Natta, utilizzando il metodo elaborato da Ziegler per la trasformazione del gas in sostanze plastiche, lo
applicò ad un gas diverso dall’etilene, sul quale aveva operato lo scienziato tedesco. Il ricercatore italiano
impiegò il propilene, da cui ottenne una nuova sostanza plastica: il polipropilene. La sua migliore qualità sta
nel fatto che essa fonde a 180 gradi; essa può inoltre prendere sia la forma di materia plastica (il moplen), sia
quella di filato sintetico (il meraklon), ambedue di facile lavorazione e di elevata resistenza. Un alto punto di
fusione in una materia plastica significa soprattutto che la si puo usare senza danno per contenere liquidi
bollenti o la si può stirare se è in forma di fibra.
Le applicazioni industriali della scoperta di Natta sono dunque vastissime e di uso molto comune.

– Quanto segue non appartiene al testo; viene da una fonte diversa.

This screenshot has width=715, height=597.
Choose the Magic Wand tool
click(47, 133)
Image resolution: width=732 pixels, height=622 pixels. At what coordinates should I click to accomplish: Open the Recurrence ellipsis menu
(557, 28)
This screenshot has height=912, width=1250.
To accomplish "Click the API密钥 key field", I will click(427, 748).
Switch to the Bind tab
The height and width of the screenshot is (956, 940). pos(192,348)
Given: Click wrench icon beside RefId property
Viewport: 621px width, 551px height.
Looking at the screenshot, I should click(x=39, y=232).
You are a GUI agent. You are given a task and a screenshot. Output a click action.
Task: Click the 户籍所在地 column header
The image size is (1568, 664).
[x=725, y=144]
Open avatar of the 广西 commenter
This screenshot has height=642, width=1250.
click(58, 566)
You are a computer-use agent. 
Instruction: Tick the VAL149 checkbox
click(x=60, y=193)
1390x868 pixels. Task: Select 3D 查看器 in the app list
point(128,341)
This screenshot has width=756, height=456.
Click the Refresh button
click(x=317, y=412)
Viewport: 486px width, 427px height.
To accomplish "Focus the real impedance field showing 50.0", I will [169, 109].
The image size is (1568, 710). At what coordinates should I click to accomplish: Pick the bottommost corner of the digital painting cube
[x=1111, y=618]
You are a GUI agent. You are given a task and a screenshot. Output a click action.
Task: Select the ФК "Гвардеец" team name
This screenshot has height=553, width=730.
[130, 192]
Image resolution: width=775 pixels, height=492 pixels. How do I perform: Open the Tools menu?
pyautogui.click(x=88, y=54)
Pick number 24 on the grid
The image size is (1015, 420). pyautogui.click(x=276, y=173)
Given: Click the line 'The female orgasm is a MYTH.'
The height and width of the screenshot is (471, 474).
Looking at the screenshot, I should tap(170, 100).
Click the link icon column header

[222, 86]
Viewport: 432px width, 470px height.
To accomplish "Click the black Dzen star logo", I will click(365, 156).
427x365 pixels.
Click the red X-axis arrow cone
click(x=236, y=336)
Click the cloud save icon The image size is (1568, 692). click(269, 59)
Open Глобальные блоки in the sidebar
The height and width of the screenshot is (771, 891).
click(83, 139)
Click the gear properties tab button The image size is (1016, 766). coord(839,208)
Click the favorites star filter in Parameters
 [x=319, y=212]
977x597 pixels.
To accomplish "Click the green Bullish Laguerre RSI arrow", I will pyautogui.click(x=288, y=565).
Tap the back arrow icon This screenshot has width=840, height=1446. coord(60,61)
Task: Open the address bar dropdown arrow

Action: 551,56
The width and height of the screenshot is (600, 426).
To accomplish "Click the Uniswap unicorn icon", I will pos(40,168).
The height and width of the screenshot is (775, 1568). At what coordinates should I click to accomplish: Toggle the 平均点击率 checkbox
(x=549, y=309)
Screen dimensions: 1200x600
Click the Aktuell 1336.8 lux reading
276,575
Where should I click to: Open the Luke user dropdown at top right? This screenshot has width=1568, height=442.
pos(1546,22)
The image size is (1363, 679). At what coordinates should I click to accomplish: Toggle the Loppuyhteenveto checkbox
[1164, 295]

Sotto la guida di Natta furono pubblicati oltre 1200 articoli; egli stesso ne firmò 540, oltre a circa 500
brevetti. La Montecatini cominciò la produzione commerciale del polipropilene nel 1957. Nel 1962 la
produzione mondiale del polietilene ad alta densità di Ziegler e del polipropilene di Natta raggiungeva le
250000 tonnellate; l’anno successivo i due scienziati ricevettero congiuntamente il premio Nobel per la
chimica.
Giulio Natta morì a Bergamo il 2 maggio 1979.